Restoration of the anatomy and function of normal skin as well as underlying tissues is an ideal wound healing. Though regeneration and repair are closely related, there are subtle differences in the inflammatory responses. Reconstruction of the damaged organs and tissues by developmental process, not repair process, is a key concept in regenerative wound healing [3,4]. Eecently multipotent stem cells or progenitor cells have been suggested for tissue repair in regenerative medicine. Mesenchymal stem cells (MSCs), which are found from various tissues, form fibroblast-like colonies and proliferate extensively in vitro [5]. MSCs secrete growth factors and cytokines, which activate the wound repair process, and recruit progenitor cells or endogenous stem cells to the wound. In addition, MSCs have the potential to be differentiated into the required cells in wounds because they have multipotency; for example, they can be differentiated into adipocytes, endothelial cells, osteoblasts, and chondrocytes [3]. Our recent report showed that that topically delivered adipose derived stem cells (ASCs) exhibit an activated fibroblast phenotype, enhance macrophage recruitment, and increase granulation tissue formation in the rabbit ear wounds [6]. Our data supports ASCs as a promising cell therapy candidate for the repairing of wounds.
Wound repair is an organized sequential process where signals from one cell type regulate other cell types in a cascade. Derangement of the wound healing process can lead to excessive (hypertrophic) scar formation for which therapeutic options are limited. Scars without skin appendages can cause loss of thermal regulation, less resistance to UV light, abnormal skin hydration, and restricted joint motion. Regeneration of lost tissue and restoration of the function of injured tissues by reducing scar formation are the ultimate goals of wound repair. Use of MSCs for the reduction of scar formation and optimal restoration of tissue in skin is promising because recent reports showed that injected MSCs can attenuate scarring after myocardial infarction [7,8]. MSCs in vivo are surrounded by extracellular matrix (ECM) which consists of collagen and hyaluronic acid. Delivery of MSCs in the presence of matrices will augment the function of MSCs for the reduction of scar and enhancement of wound repair because matrices provide a suitable microenvironment for MSCs
It has been observed that mucosal wounds heal with minimal scaring, undergo faster healing and exhibit less inflammation than equivalent cutaneous wounds. Compared to skin wounds, mucosal wounds demonstrate a more highly regulated angiogenic response, have a differential expression of key profibrotic growth factors, and result in less scarring. Of note, mucosal epithelium lacks a stratum corneum, but water loss is prevented by its fully hydrated environment. It is shown that the difference in scar formation between mucosal and cutaneous wounds is attributable to differences in their ability to maintain hydration [9]. In addition, microarray analyses identified many genes that were differentially expressed in the epithelium of skin compared to mucosa following injury.

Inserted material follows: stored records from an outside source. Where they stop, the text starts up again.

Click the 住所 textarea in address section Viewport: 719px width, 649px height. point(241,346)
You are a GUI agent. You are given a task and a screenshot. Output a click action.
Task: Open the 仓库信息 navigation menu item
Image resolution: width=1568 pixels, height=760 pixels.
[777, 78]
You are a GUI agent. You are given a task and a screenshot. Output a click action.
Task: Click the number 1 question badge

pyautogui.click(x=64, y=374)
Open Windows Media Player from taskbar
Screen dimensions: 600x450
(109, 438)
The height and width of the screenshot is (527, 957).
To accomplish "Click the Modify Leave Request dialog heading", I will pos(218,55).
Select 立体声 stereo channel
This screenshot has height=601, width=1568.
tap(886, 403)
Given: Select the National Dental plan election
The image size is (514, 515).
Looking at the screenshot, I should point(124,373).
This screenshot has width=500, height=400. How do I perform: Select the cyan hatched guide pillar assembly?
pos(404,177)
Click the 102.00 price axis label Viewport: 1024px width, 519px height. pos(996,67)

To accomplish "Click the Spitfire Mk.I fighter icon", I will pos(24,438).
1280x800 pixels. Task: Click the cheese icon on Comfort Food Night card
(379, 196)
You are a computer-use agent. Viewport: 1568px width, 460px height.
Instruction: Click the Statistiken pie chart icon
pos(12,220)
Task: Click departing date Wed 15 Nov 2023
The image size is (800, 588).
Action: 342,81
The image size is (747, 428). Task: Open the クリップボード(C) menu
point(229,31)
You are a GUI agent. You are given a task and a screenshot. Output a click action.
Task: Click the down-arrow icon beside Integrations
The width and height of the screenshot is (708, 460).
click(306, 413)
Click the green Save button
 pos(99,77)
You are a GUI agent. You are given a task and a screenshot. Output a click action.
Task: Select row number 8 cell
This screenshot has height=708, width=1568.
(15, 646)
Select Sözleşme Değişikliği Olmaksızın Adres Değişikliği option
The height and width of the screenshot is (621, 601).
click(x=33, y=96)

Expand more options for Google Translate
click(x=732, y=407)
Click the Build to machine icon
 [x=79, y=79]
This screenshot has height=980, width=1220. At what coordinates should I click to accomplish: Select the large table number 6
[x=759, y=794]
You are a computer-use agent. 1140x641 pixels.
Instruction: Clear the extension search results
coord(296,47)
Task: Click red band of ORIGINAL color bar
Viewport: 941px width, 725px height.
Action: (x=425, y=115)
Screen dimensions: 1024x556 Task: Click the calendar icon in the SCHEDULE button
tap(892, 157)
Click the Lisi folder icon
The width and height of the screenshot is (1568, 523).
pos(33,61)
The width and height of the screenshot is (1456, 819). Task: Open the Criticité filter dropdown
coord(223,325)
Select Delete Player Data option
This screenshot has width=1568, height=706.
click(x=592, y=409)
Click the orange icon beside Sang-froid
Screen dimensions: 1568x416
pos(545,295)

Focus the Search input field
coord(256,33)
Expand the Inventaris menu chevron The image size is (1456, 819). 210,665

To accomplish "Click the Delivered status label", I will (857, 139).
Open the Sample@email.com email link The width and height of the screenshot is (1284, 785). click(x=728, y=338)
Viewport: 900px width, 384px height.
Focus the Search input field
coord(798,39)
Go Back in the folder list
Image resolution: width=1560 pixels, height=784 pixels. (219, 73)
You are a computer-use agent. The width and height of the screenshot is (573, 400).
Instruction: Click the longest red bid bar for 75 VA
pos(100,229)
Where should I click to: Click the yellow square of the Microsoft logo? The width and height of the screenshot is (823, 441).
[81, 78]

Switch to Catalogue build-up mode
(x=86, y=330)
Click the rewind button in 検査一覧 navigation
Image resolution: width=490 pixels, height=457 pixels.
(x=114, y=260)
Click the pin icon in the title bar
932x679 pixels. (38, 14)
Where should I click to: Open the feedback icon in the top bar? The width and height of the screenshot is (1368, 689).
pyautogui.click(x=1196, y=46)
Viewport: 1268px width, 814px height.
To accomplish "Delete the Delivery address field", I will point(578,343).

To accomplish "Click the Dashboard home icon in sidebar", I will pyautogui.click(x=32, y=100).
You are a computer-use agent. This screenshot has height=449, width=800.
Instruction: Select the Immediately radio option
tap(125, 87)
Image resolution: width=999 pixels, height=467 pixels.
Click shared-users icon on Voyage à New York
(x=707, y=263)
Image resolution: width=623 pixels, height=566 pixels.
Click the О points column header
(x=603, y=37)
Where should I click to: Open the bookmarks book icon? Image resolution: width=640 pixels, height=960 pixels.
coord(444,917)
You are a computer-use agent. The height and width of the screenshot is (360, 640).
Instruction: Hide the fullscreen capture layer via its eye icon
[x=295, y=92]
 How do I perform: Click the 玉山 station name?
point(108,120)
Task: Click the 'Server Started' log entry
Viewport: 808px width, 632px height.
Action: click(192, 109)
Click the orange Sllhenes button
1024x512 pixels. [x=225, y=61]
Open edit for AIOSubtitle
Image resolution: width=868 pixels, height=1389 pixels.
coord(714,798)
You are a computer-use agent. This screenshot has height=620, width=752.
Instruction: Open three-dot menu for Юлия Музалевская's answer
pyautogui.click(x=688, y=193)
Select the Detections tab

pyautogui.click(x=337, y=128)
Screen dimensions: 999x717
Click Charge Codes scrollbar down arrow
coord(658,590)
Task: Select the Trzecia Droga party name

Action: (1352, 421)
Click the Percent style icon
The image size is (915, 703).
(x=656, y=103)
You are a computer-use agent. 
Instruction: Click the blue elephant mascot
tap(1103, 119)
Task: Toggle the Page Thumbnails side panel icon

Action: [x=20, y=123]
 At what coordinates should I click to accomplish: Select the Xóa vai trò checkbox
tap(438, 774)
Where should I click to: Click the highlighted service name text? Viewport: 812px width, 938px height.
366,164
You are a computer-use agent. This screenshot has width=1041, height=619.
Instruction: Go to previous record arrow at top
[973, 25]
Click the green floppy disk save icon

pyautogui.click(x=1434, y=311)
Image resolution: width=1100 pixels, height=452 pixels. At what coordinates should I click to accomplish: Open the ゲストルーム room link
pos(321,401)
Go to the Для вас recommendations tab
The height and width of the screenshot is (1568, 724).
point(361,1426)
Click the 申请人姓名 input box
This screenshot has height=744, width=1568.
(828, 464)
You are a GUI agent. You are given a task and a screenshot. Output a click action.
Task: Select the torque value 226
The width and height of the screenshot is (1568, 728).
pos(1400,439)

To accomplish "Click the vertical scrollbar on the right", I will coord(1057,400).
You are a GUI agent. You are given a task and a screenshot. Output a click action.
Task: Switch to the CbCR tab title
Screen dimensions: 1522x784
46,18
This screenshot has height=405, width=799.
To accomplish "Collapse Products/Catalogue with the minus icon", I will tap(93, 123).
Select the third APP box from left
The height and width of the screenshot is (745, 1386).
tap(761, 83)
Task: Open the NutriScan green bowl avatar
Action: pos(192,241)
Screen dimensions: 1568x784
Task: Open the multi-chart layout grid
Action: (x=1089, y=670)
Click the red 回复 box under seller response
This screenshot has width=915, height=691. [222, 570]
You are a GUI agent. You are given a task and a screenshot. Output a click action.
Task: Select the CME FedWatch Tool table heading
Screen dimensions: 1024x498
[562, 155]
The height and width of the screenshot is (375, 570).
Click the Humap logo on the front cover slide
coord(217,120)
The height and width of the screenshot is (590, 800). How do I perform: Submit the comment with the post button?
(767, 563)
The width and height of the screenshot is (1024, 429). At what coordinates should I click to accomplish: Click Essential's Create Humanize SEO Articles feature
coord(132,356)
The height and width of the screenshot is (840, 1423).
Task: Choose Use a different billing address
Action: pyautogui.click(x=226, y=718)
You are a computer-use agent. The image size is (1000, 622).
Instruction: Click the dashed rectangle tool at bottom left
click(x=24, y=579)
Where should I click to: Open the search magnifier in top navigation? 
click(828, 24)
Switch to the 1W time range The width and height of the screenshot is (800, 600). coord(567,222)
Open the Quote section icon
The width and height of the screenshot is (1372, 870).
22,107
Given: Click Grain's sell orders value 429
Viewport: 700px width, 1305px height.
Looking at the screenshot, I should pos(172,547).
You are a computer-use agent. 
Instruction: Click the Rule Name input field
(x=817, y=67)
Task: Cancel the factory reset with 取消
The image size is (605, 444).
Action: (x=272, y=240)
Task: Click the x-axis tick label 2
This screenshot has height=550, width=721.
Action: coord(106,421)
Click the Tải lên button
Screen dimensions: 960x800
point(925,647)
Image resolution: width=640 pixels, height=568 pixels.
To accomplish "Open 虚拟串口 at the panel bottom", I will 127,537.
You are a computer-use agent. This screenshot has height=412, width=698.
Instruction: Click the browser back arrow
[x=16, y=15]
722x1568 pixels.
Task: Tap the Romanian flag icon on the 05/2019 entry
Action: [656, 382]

Applying multiple layers of a semiocclusive polyurethane dressing on cutaneous wounds, which mimics a mucosal environment, enhanced healing of rabbit partial-thickness incisional wounds [10]. Microarray analysis showed that increased expression of proinflammatory genes - such as IL1β, IL-8, COX-2 (cyclooxygenase 2), and TNF-α (tumor necrosis factor-α) - in non-occluded wounds compared with occluded wounds. Both molecular and pharmacological analyses showed that TNF-α and IL-1β independently regulate IL-8 expression in response to reduced hydration. We showed that hydration status directly regulates expression of genes involved in the inflammation in the epidermis. Identification of pathway involved in the epithelial hydration signaling will contribute for the development of novel strategies to optimize wound healing and reduce scarring in clinics.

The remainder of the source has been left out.